I'm in my pleasure bubble if you need me
During the first half of the 20th century, futurists looked forward to the threshold of the new millennium and offered their prognostications of what the world of today might look like.
A lot of them were dead wrong.
From the turn of the century up to the 1950s, several misguided predictions stand out.
*In 1902, Harper's Weekly suggested: "The actual building of roads devoted to motor cars is not for the near future, in spite of many rumors to that effect." By 1925, cars were zipping along New York's Bronx River Parkway - the nation's first true highway.

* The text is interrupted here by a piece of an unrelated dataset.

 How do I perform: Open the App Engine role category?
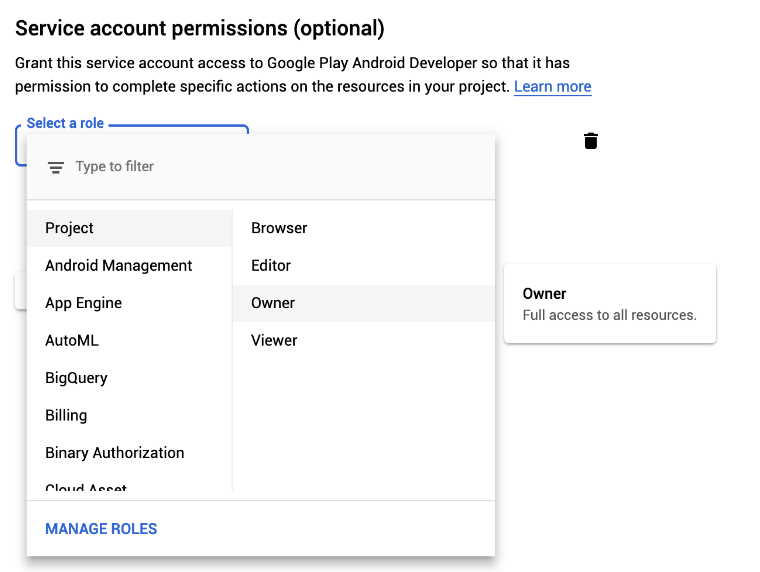tap(129, 303)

*Amazing Stories magazine suggested in 1946 that future hedonists could while away the time floating across the land in "pleasure bubbles."
*Winston Churchill predicted, among other things, the growing of animal parts for food. "We shall escape the absurdity of growing a whole chicken in order to eat the breast or the wing, by growing these parts separately, under a suitable medium," he wrote in 1932.

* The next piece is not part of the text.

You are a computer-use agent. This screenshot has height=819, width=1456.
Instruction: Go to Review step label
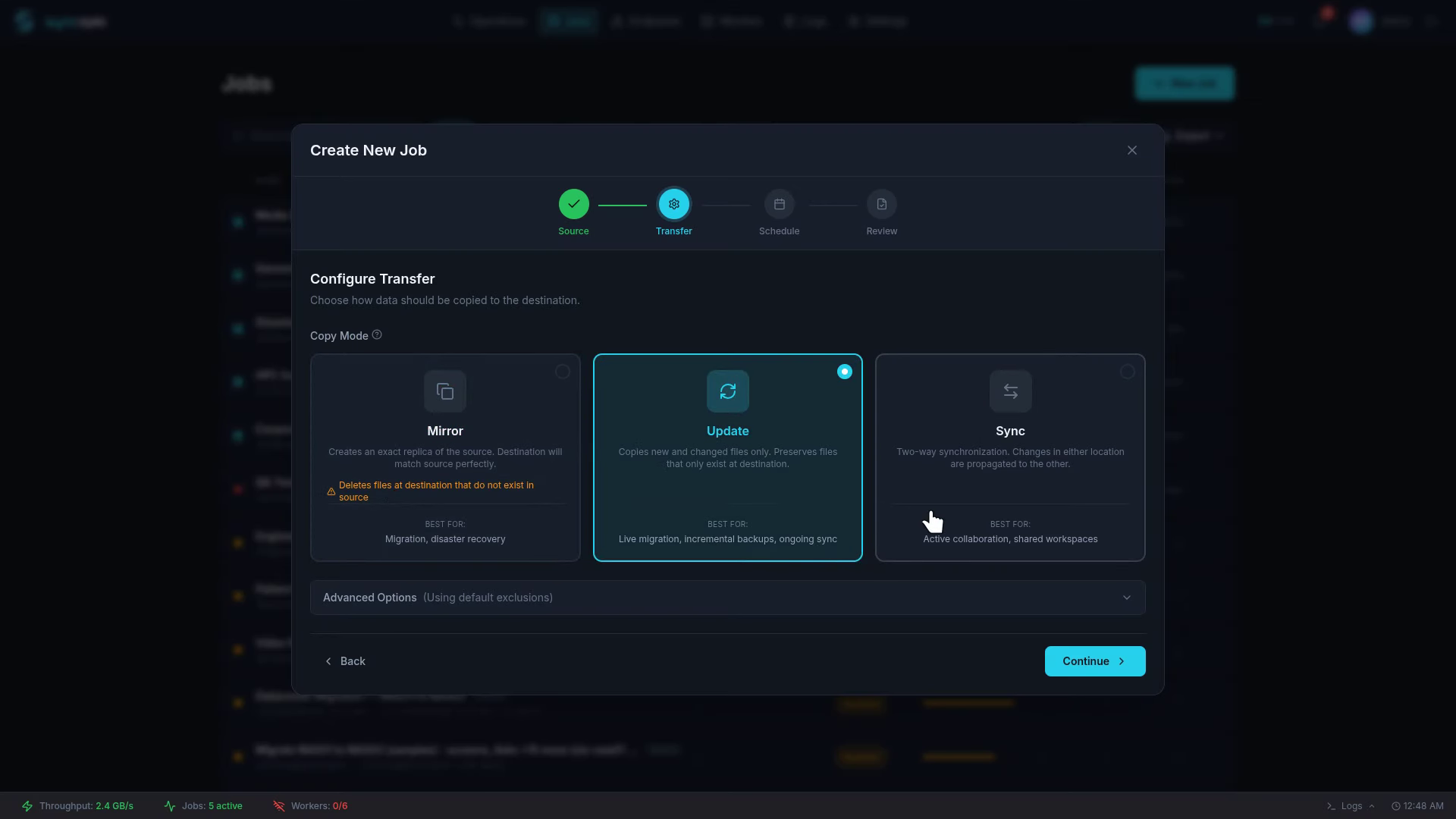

*Futurist Herman Kahn predicted human hibernation for months at a time and programmed dreams. For those who woke up, artificial moons would illumine the night.
*The 1939 World's Fair in New York saw teardrop-shaped cars, talking appliances, and living-room sofas that could be cleaned with a squirt of the garden hose.
*Borden's Dairy World of Tomorrow featured cows revolving on a "rotolactor" as they were washed, dried, and mechanically milked.